Tragiczny pożar w Nadziejowie pod Nysą. 15-letni chłopiec ratował brata i lokatorów budynku

Pożar w budynku wybuchł prawdopodobnie od zaprószenia ognia na korytarzu. 6 rodzin pozostaje bez dachu nad głową.


foto: OSP ŁĄKA


Do pożaru w Nadziejowie doszło w sobotę około godziny 17.00. Pierwszy w sytuacji zorientował się 15-letni Dawid, który zaalarmował o zagrożeniu mieszkańców budynku oraz uruchomił alarm na remizie miejscowej OSP.  


W budynku znajduje się sześć mieszkań i wiejska świetlica. Dojścia do nich prowadzą z trzech osobnych klatek schodowych. Pożar wybuchł na korytarzu na pierwszym piętrze. W tej części mieszkał samotny 60-latek oraz rodzina z 15-letnim Dawidem i 8-letnim Oskarem. To właśnie nastolatek, jako pierwszy, zorientował się w sytuacji i zaalarmował o niebezpieczeństwie mieszkańców budynku. 

W tym czasie 8-letni Oskar ukrył się w mieszkaniu. Wszedł pod łóżko i nakrył się kołdrą. Nie był już w stanie wydostać się na zewnątrz. Dawid wrócił na czworakach do płonącego mieszkania, towarzyszył mu strażak. Wspólnie próbowali odnaleźć brata chłopca. Z powodu ogromnego zadymienia musieli się wycofać. Chwile później do lokalu wszedł po drabinie strażak - starszy sekcyjny Państwowej Straży Pożarnej w Nysie. Odnalazł on 8-latka i bezpiecznie ewakuował na zewnątrz. 


Strażacy wyciągnęli także 60-letniego mężczyznę i 39-letniego ojca chłopców. Pomimo podjętej niezwłocznie reanimacji, obu mężczyzn nie udało się uratować. 

Do szpitala przewieziono babcię chłopców, która zasłabła. Ranna została również policjantka. 


W akcji gaśniczej uczestniczyło 20 jednostek straży. Ostatnie jednostki opuściły miejsce tragedii w niedzielę około 11.00. W budynku mieszkało 19 osób. Stan konstrukcji ocenia Powiatowy Nadzór Budowlany. Być może część mieszkań będzie nadawała się do użytku. 

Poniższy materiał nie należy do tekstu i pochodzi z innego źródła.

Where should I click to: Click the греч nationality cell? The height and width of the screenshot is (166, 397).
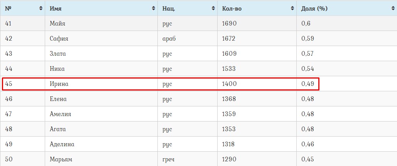click(169, 159)
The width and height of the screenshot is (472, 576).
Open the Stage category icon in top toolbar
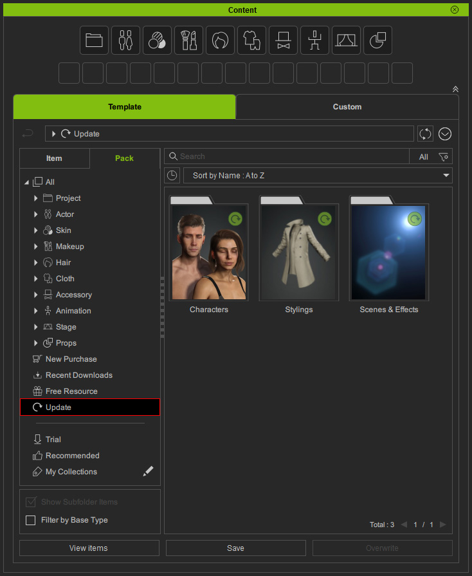347,41
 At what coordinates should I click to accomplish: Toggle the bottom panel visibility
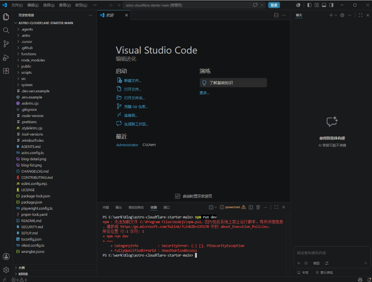324,5
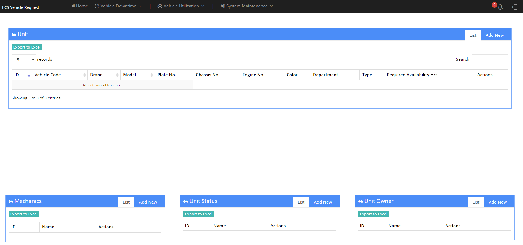Open the Vehicle Downtime dropdown menu

pos(118,6)
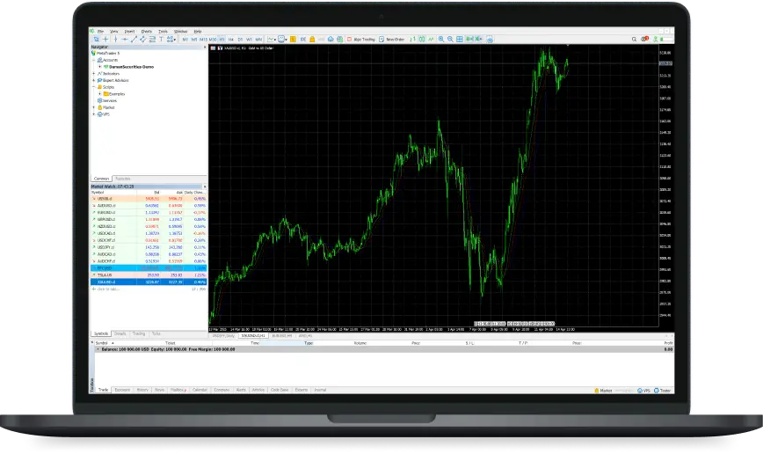Expand the Indicators tree node
763x454 pixels.
94,73
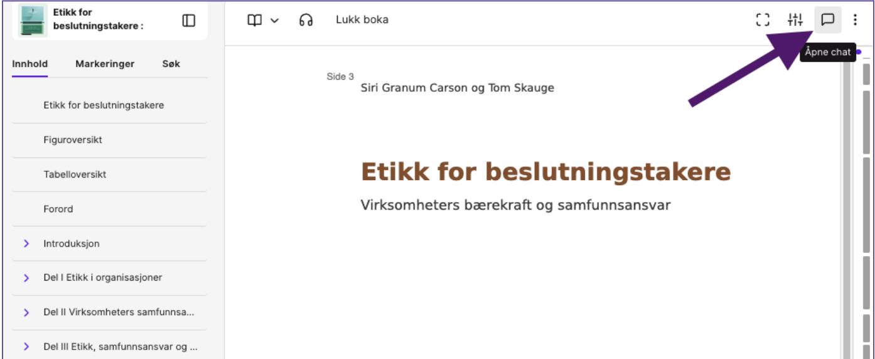The width and height of the screenshot is (875, 359).
Task: Open the chat speech bubble icon
Action: pos(827,19)
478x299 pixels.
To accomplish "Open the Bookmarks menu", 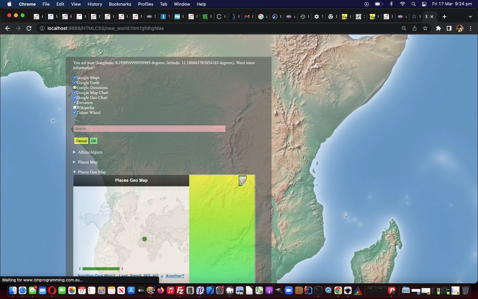I will coord(120,4).
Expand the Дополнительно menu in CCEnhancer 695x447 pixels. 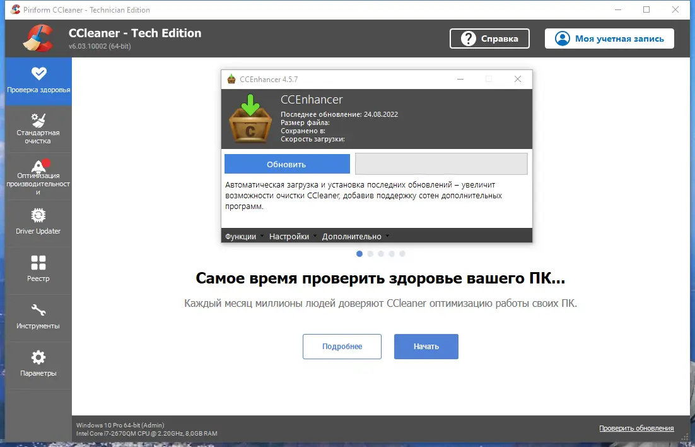click(353, 235)
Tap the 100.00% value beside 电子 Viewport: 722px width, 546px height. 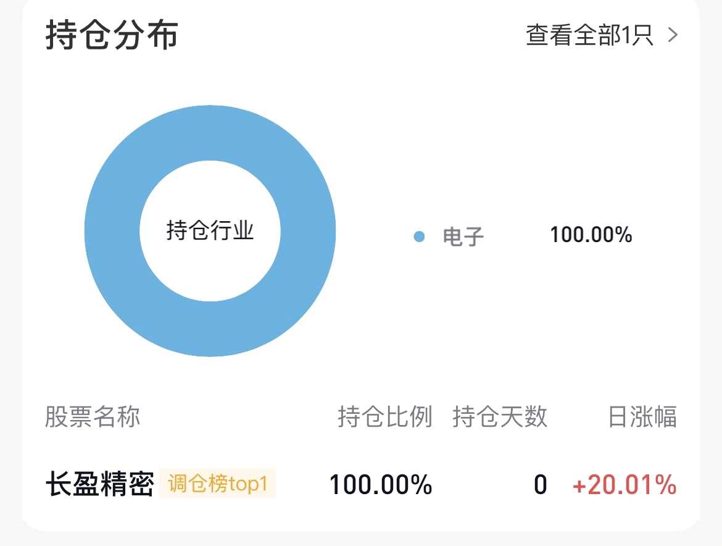[591, 235]
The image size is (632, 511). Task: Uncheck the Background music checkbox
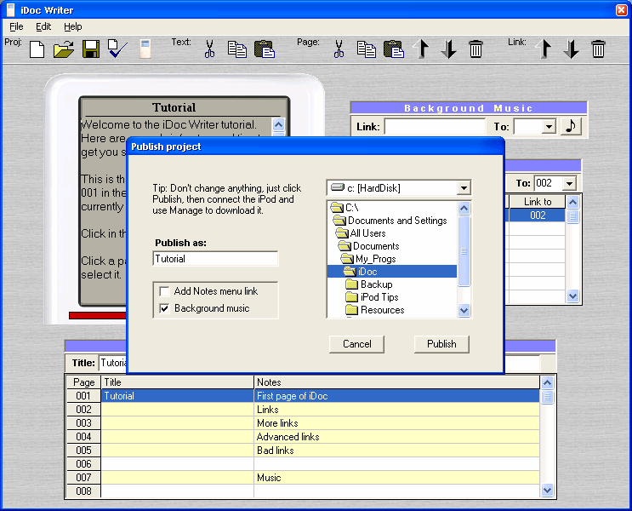pos(165,308)
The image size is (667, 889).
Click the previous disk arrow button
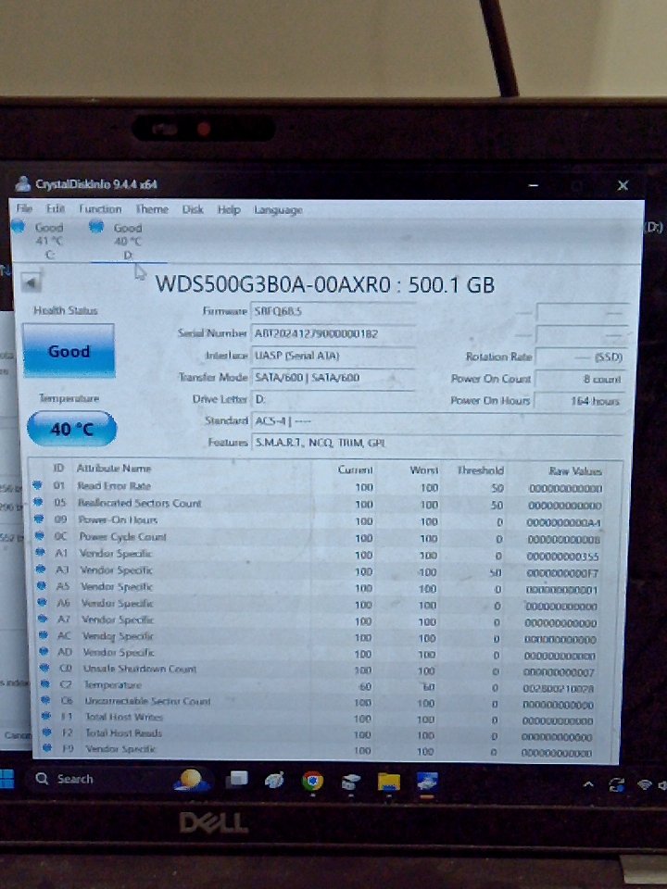[31, 282]
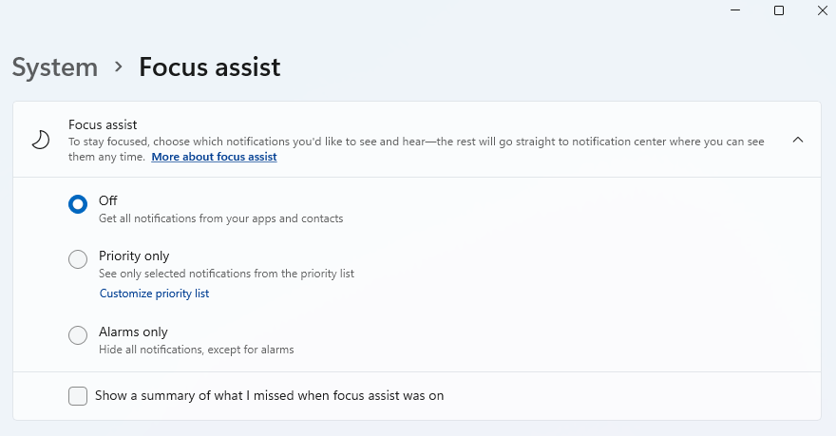The height and width of the screenshot is (436, 836).
Task: Minimize the Settings window
Action: tap(735, 10)
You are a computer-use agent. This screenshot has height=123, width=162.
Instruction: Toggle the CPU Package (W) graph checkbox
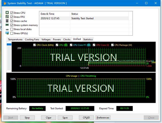(x=112, y=45)
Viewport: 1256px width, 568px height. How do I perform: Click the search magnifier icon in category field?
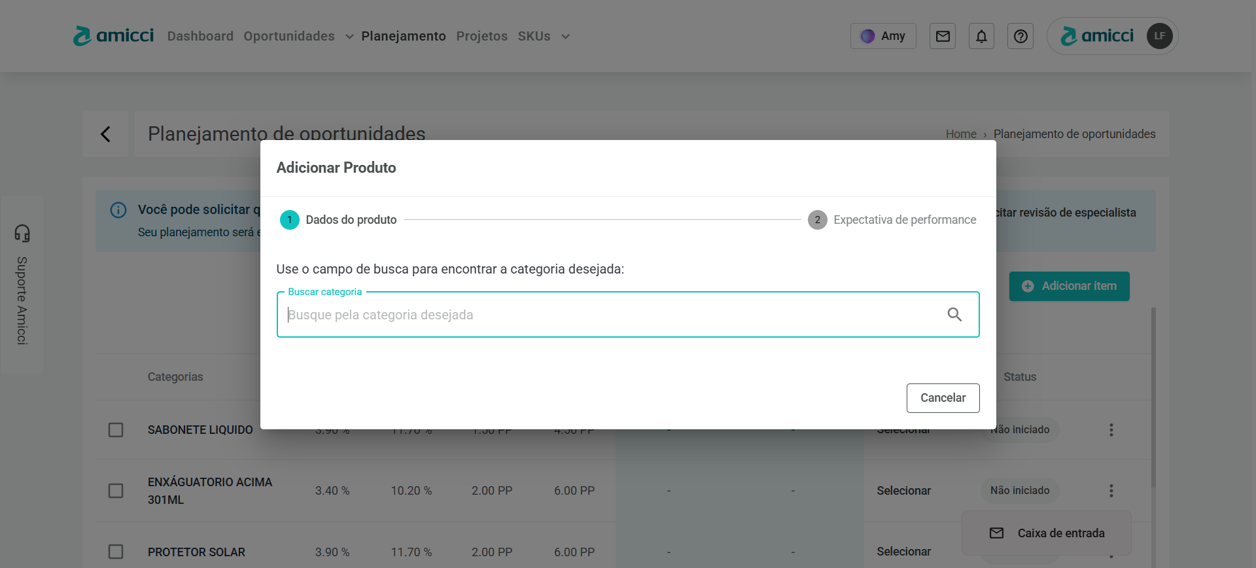954,315
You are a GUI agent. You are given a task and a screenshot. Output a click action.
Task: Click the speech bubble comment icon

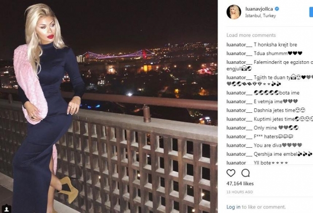245,173
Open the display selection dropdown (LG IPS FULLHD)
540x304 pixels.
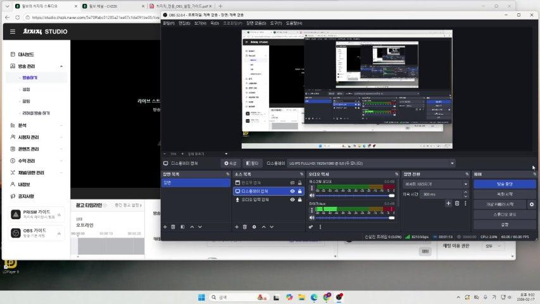[372, 163]
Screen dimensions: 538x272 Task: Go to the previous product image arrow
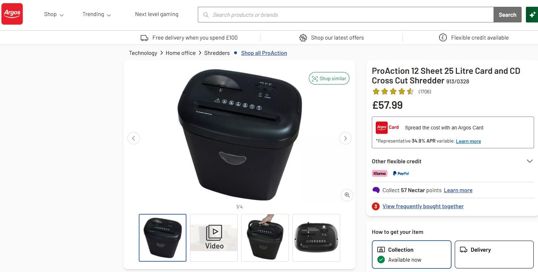click(x=133, y=138)
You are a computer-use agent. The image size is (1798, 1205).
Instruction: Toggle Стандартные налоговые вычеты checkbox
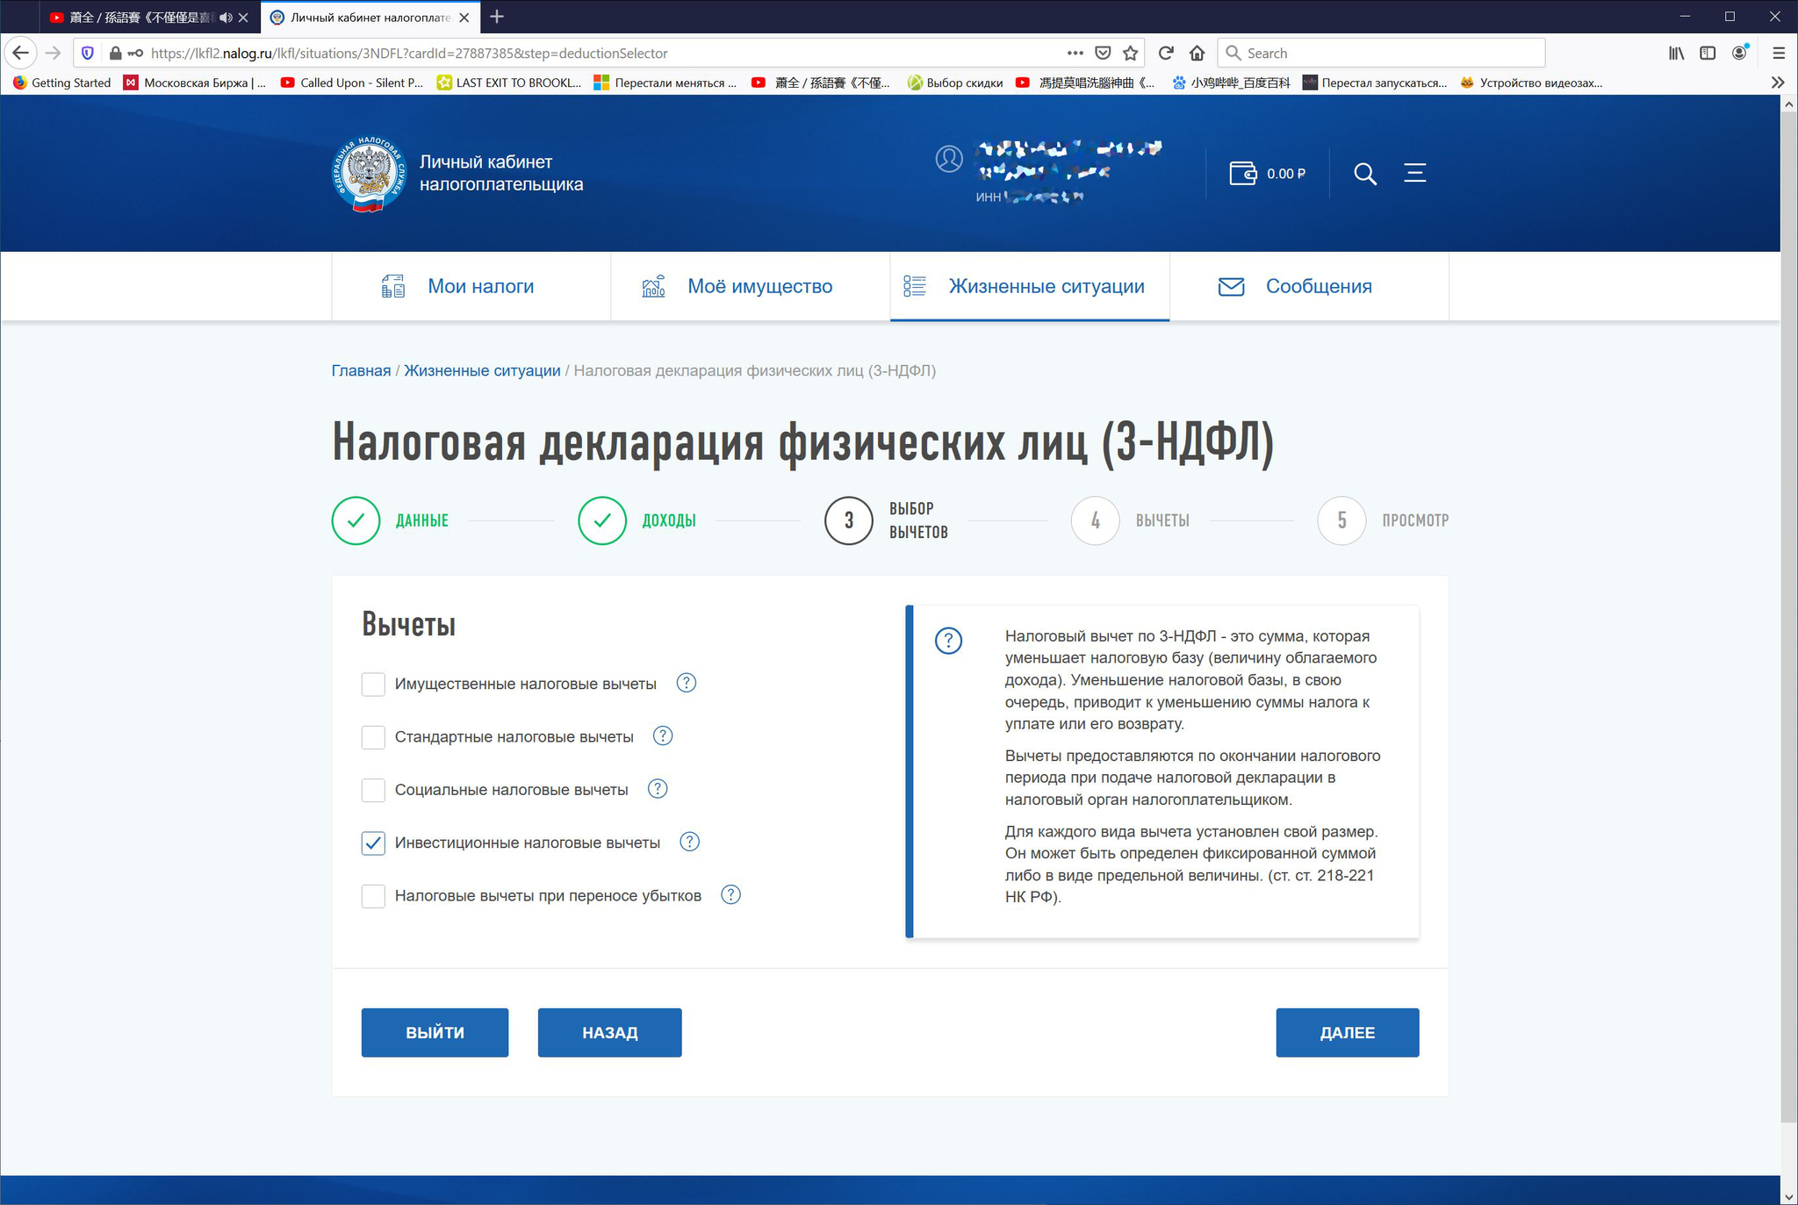pos(374,737)
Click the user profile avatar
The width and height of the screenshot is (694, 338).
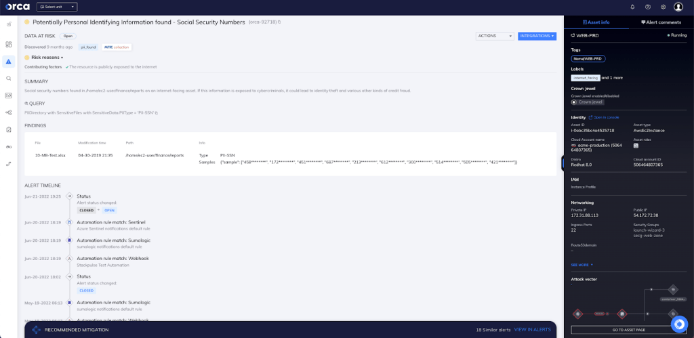coord(680,7)
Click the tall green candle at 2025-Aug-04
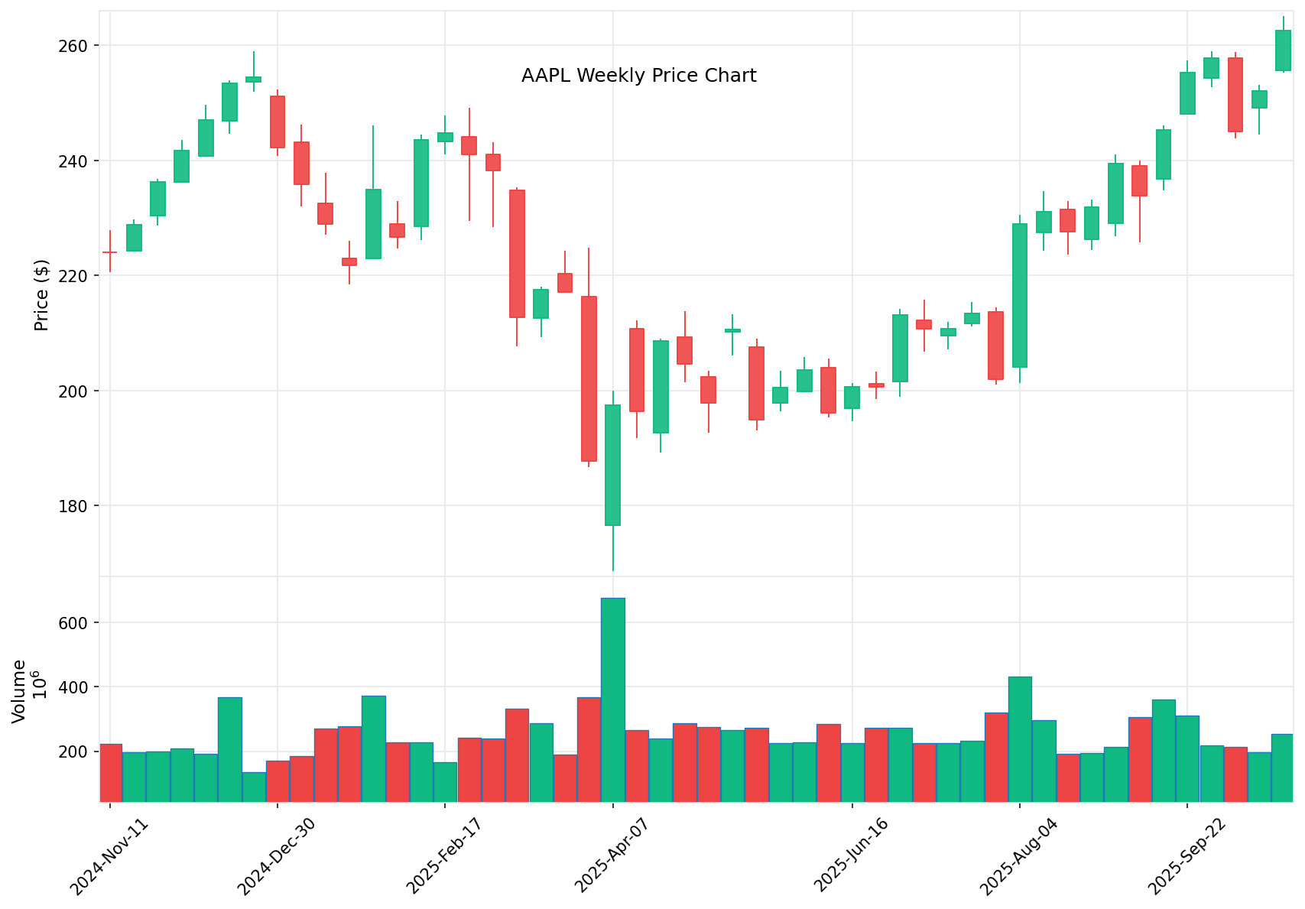Viewport: 1305px width, 909px height. click(1019, 295)
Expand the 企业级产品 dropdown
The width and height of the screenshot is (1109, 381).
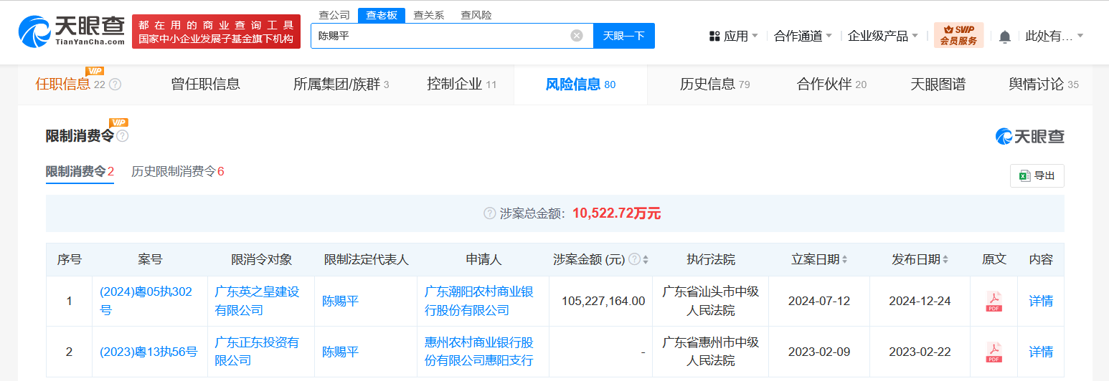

W budynku mieszkali pracownicy kopalni granitu w sąsiedniej Kamiennej Górze. Wykupili oni mieszkania i założyli wspólnotę mieszkaniową. Rozpoczęto także remont. Niektórzy z nich dopiero niedawno spłacili kredyt zaciągnięty na wykup mieszkania. Właścicielem świetlicy jest gmina.